Oil on canvas
25 7/8 x 32 1/4 inches (75.7 x 79.3 cm)
Framed: 36 1/2 x 43 inches (91.7 x 109.2 cm)
Galerie Georges Petit, Paris Private collection, Los Angeles Private collection, London Guarisco Gallery, Washington, D.C.
“Le Sidaner Exhibition,” Goupil Gallery, London, February, 1905 (no. 22) (illus.) Salon de la Société National des Beaux-arts, Paris, 1905 (no. 807) “Société Nouvelle,” Galerie Georges Petit, Paris, 1905 “Exposition Le Sidaner,” Prague, 1907
Lady Colin Campbell, Henri Le Sidaner: Souvenir Catalogue of Exhibition of Works Held in February, 1905, at the Goupil Gallery, London, 1905, no. 22 (illus) The Collector, 1906 Farinaux, Le Sidaner, L’Oeuvre Peint et Gravé, 1989, no. 194, pg. 100 (illus.)
Henri Le Sidaner was one of the most accomplished and celebrated French artists of the latter decades of the nineteenth – and the early decades of the twentieth- centuries. Drawing on the groundbreaking experiments of the Impressionists, Le Sidaner was a Post-Impressionist painter combining aspects of the Impressionists, Pointillists, and Symbolists to create a uniquely individual and recognizable style. His work was admired during his lifetime in France, the United Kingdom, and abroad included the United States, where his work won numerous awards and was one of the first to be included in the Phillips Collection- the first American art gallery devoted to modern art.

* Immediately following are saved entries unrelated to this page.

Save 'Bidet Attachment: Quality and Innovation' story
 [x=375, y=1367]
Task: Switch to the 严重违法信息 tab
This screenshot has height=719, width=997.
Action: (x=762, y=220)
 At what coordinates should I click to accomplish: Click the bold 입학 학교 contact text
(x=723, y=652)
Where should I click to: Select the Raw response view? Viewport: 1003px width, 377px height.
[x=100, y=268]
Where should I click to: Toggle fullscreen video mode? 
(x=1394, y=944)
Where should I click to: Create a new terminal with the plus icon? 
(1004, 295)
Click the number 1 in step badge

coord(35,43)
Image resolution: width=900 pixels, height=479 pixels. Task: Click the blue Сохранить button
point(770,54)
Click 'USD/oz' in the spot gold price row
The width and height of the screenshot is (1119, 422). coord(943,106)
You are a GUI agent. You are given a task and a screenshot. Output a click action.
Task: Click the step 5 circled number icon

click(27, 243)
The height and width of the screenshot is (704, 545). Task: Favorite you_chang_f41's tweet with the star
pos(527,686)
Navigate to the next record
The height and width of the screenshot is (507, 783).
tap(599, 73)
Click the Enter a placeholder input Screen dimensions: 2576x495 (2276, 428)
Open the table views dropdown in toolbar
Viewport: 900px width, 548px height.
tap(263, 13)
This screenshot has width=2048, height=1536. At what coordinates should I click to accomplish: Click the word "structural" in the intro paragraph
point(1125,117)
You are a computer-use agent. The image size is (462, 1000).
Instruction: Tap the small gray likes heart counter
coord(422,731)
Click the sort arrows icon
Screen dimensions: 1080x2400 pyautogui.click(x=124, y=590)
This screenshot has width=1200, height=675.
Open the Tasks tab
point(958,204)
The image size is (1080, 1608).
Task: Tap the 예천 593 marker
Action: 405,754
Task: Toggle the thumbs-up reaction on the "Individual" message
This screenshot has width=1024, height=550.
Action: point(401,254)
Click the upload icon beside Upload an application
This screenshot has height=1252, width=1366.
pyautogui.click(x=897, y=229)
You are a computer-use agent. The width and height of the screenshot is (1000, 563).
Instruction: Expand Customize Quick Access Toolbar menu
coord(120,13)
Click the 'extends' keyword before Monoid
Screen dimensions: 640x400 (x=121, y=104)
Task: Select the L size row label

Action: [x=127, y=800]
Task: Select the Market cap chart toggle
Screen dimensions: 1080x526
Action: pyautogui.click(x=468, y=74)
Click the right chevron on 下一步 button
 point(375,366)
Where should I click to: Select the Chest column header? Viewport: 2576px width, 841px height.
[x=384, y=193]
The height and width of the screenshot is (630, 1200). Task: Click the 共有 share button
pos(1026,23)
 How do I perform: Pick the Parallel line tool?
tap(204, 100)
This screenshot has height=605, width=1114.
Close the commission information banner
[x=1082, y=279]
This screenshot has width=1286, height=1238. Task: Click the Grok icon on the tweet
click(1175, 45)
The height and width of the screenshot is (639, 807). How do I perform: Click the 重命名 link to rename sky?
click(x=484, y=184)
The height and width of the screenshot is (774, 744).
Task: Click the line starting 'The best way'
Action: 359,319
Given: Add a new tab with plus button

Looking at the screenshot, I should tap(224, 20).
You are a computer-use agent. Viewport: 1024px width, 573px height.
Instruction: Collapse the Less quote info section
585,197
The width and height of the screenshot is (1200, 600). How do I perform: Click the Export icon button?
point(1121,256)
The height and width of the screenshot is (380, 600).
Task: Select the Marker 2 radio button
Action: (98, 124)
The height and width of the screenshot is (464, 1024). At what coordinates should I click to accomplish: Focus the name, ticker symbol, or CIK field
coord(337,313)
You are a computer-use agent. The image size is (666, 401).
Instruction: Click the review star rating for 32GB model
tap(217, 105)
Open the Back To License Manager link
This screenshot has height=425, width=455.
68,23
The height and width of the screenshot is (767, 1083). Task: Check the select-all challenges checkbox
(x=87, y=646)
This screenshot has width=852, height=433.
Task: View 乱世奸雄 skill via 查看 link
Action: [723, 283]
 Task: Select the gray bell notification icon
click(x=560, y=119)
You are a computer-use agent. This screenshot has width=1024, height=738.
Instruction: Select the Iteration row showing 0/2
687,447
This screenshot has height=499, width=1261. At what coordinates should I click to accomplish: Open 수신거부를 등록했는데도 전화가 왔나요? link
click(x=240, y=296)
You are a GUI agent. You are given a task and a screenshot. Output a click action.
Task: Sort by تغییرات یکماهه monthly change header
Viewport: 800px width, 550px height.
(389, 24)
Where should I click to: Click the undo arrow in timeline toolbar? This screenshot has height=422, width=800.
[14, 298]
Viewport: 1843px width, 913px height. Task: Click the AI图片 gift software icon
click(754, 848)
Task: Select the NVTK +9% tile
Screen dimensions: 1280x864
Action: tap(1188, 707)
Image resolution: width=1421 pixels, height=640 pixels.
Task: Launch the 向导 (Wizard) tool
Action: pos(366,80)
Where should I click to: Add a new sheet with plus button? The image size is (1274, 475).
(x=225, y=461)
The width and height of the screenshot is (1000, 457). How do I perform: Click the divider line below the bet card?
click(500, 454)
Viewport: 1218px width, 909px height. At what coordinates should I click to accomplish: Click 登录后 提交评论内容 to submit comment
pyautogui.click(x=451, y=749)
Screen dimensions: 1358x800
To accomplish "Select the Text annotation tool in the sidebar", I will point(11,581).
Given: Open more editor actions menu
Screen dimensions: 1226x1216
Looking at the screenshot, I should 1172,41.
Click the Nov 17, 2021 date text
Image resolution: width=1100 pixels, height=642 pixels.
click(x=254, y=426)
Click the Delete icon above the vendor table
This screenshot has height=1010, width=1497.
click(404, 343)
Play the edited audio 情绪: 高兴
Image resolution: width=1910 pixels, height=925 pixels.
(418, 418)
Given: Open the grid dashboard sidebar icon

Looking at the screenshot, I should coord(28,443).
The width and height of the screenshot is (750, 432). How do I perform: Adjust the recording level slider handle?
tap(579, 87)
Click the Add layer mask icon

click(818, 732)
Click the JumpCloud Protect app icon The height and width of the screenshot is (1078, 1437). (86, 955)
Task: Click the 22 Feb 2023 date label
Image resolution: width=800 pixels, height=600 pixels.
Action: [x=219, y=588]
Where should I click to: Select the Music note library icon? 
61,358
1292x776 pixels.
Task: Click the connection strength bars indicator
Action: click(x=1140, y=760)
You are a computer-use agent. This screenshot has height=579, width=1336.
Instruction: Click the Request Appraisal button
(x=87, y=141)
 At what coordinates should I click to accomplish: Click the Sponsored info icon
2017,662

Born on the island of Mauritius, Le Sidaner’s family moved to Dunkirk when he was ten. There he pursued a budding interest in drawing and [painting and attended the local art classes taught by the well-know history painter Alexandre Louis Benjamin Desmit. After his father’s death in 1880, Le Sidaner moved to Paris to begin his formal artistic training. There he was admitted to the Ecole des Beaux-arts and attended the atelier of the renowned academic painter Alexandre Cabanel. At both the Ecole and Cabanel’s atelier, Le Sidaner felt stifled by the rigorous centuries-old academic approach to painting and, instead, was attracted to the work of avant-garde artists such as the Impressionists, especially Claude Monet, and the Post-Impressionists, including the Divisionist brushwork of Georges Seurat and Paul Signac.
In 1885, Le Sidaner moved to the burgeoning artist colony of Etaples in northernmost France, where he stayed at the legendary Auberge Joos, Which housed the many artists working in the area. The artists working in and around Etaples adhered to the Impressionist tenet of the painting en plein air (out-of-doors) while choosing to depict the subject of landscape and peasant and pastoral scenes that had been favored by the Barbizon School of painters. While in Etaples, Le Sidaner debuted at the official salon of the Societedes Artistes Francais in Paris in 1888, a venue at which he would continue to exhibit until 1893, when he would choose to exhibit at the more progressive salon of the Societe Nationale. Le Sidaner stayed in Etaples through 1894, where he executed numerous landscapes and peasants scenes in every season and in different atmospheric conditions.
After leaving Etaples, Le Sidaner spent a good deal of his time traveling, including visiting Venice, Belgium, Holland, London and various locales in France. He settled in Bruges in 1898, where he refined his artistic style and developed his most mature synthesis of Impressionist and Post-Impressionist tenets to created a trademark personal style characterized by divisionist brushwork – dabs, points, and smudges of paint- a high-keyed Impressionist palette, and moody, non-narrative subjects favored by the Symbolists. Beginning in 1900, Le Sidaner maintained a very active exhibition schedule abroad, in [particular being chosen to exhibit every year in the Carnegie Institute’s of International Exhibition o Paintings. Also, in 1900, the artist discovered, upon the recommendation of the sculpture Auguste Rodin, the ancient village of Gerberoy in the Oise department north of Paris. There, he purchased a house and surrounding gardens, which would become one of his favorite subjects to depict. He improved upon the gardens establishing terraced beds and introducing numerous varieties of flowers. The house, gardens, and terraces became inspiration for many of his most personal and poetic works.
Henri Le Sidaner was a prolific artist who enjoyed a great success and acclaim during his lifetime. His work received positive critical and popular attention. He has been identified as an Impressionist, Post-Impressionist, Pointillist, Tonalist, and Symbolist, but in reality he did not adhere exclusively to any one school, but instead, developed a truly unique style that makes his work easily recognizable as his own.